SC ‘khap’ directive to officials welcome
In sharply placing the onus of preventing brutal community “justice” on the district-level civil bureaucracy and the police, the Supreme Court has taken the first firm step in a long time to deal with a matter that politicians and civil servants have done their best to ignore to avoid taking on local bullies or vested interests who cite custom
for their criminal behaviour. There is little that distinguishes the rough so-called “justice” — which generally ends in the brutal, often broad daylight killing of innocent people — imposed by certain community-level mechanisms such as “khap panchayats” in North India and “katta panchayats” in parts of the South, from similar “justice” that the Taliban mete out at their pleasure. In both cases, dispensers of the medieval notion of fair treatment for a presumed offence invoke their understanding of tradition or religion.
It cannot be emphasised firmly enough that this barbarism is completely at odds with civilised norms, leave alone democratic values. More, they represent the sharpest deviation from the principles of our Constitution, in which laws of the land are framed by Parliament and interpreted by the judiciary, leaving no room whatsoever for individuals, communities or other institutions to take the law into their own hands. There is “nothing honourable” about the phenomenon of “honour killings”, as a Supreme Court bench of Justices Markandey Katju and Gyan Sudha Mishra observed Tuesday, while ruling on a four-year-old case from Tamil Nadu. The country’s political executive and the bureaucracy should take note that the judges held that the “institutionalised atrocities” in question were “wholly illegal” and must be “ruthlessly stamped out”.
In recent times, certain politicians have made excuses for the practice of sati (burning a wife on her husband’s funeral pyre), and others such as Haryana chief minister Bhupinder Singh Hooda have offered glib explanations when under khap “rules” eloping couples have been murdered. The implied sanction of politicians to barbarous acts stems from their fear of alienating votebanks. The homegrown custodians of morality thus get away even when they are participants in the proceedings of kangaroo courts. This leaves ordinary people stricken with fear. They then prolong the cult of silence in the face of blatant crime. At a village in Haryana’s Bhiwani district the other day, two widows in their thirties were reportedly beaten to death by a young male relative of one of them — who happens to be a convicted rapist, out of jail on parole — on the suspicion that they were involved in so-called immorality. Over 100 people watched the horror mutely. One of the murderers calmly smoked a bidi sitting on a corpse, striking a posture of triumphal patriarchy. Typically, the police arrived on the scene two hours after the event.

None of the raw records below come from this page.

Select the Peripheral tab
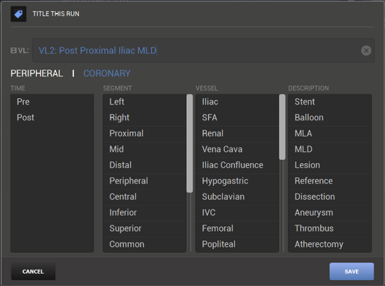click(x=36, y=73)
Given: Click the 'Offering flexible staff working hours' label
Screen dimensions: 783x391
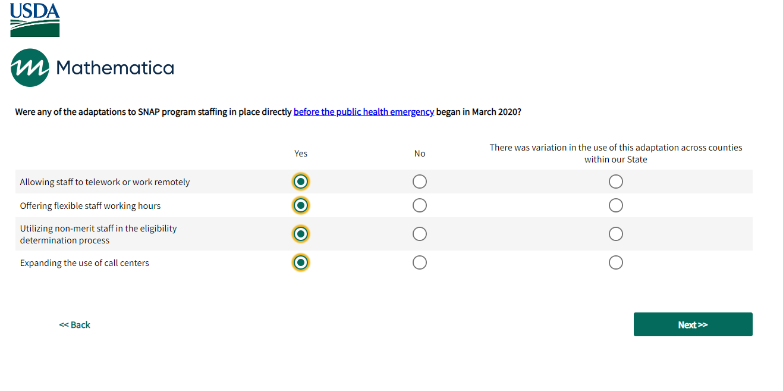Looking at the screenshot, I should pos(90,206).
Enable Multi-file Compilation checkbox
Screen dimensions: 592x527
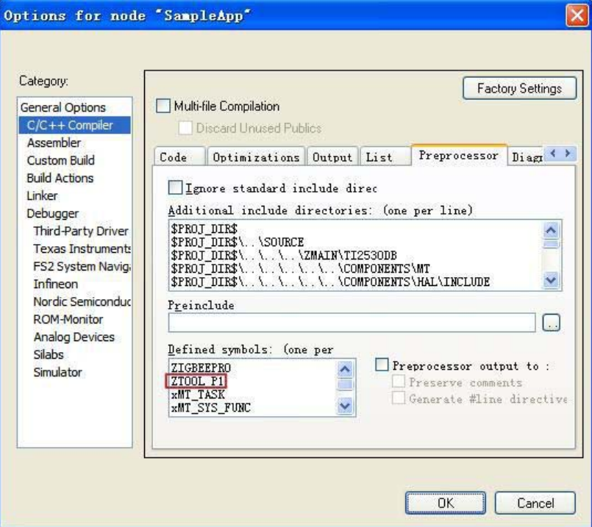[x=163, y=106]

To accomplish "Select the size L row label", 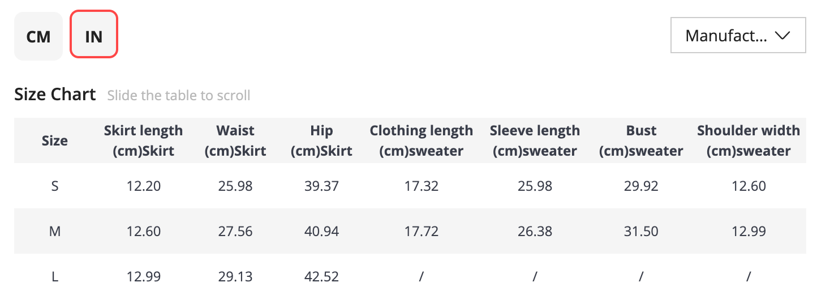I will [x=55, y=277].
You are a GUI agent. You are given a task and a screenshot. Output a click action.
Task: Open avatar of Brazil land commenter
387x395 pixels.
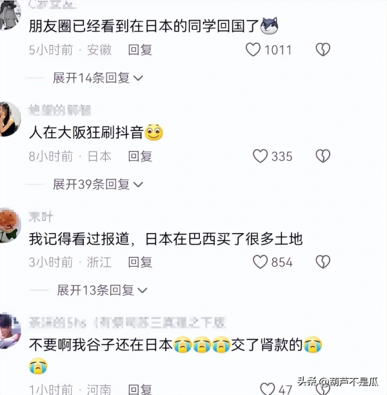click(x=10, y=225)

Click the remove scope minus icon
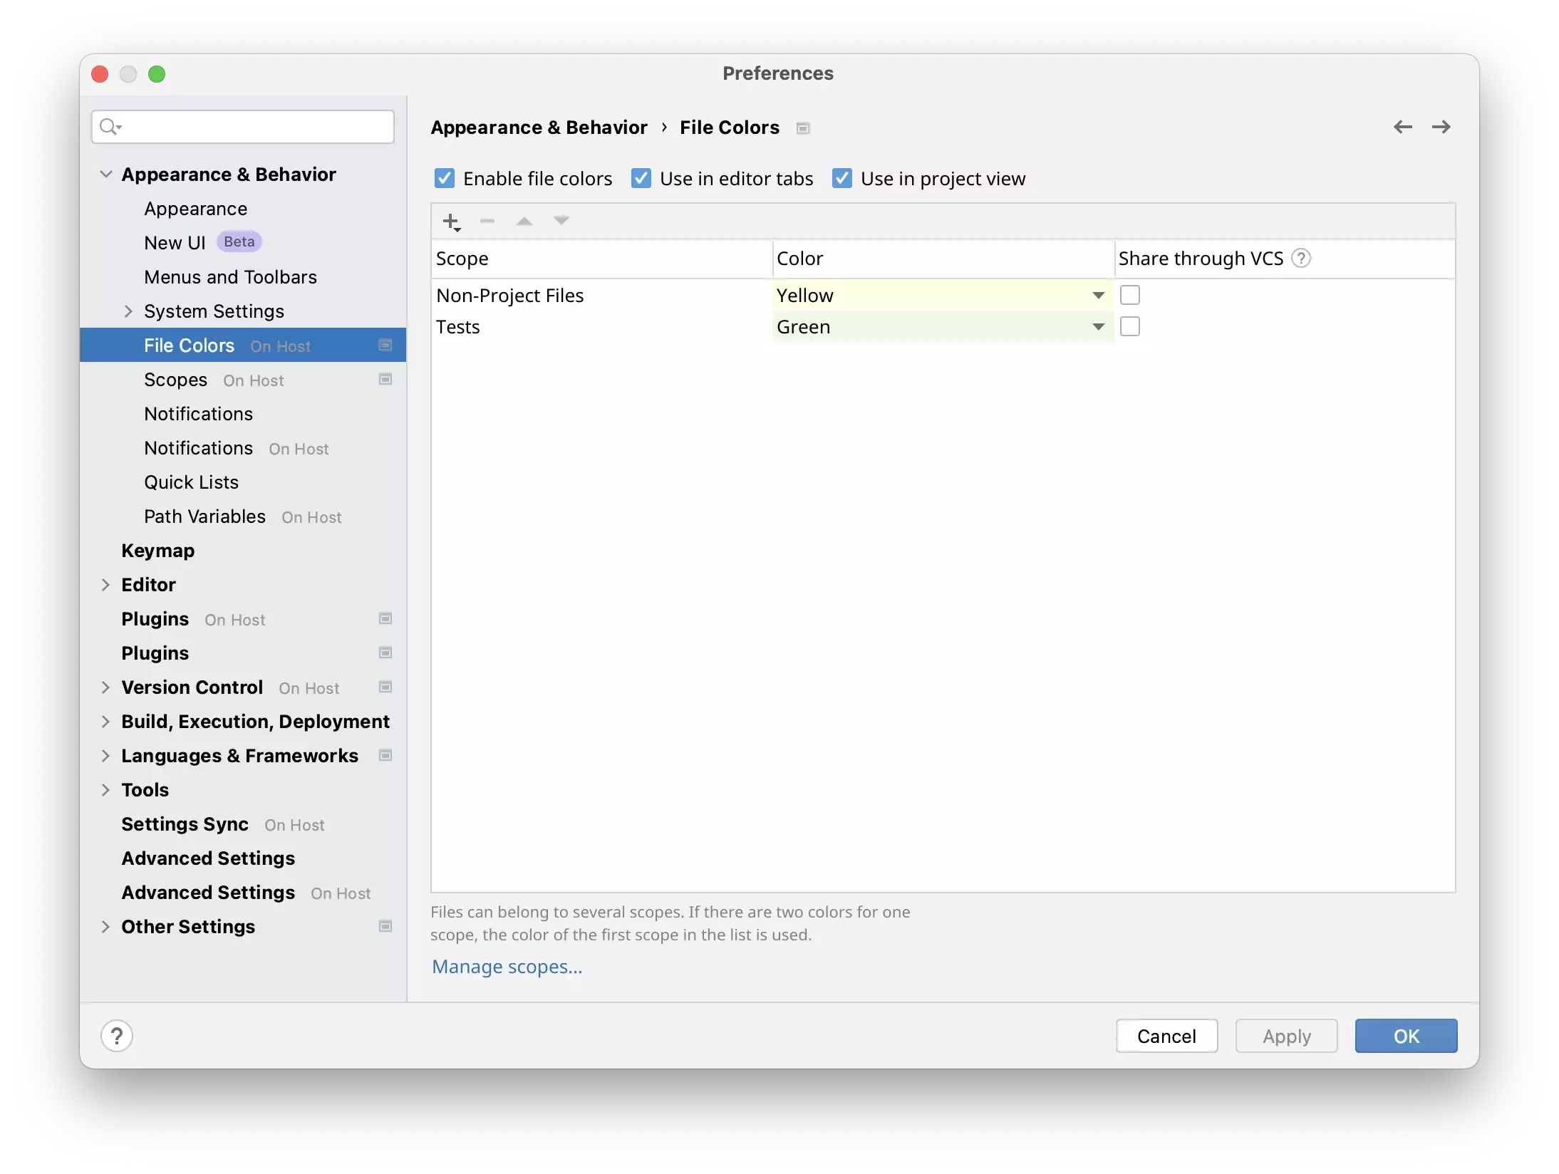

District magistrates and police chiefs of districts, under the
Supreme Court’s order, will face suspension, departmental proceedings and criminal action if they fail to check these atrocities when their occurrence is likely. They are to be dealt with in the same way if they do not immediately act to apprehend the culprits in the event such an atrocity occurs without the officials getting to know of it in time to prevent it. The court’s ruling will be widely welcomed. Now politicians at different levels can’t hope to maintain a wretched status quo with a view to protecting their electoral base, as the onus has been placed on the district administration. Upholding the law is in any case the primary function of the latter. If the basic integrity of the notion of human rights and justice, and the legitimate autonomy of the individual, cannot be upheld at the ground level, all talk of democratic governance ends up being a sham.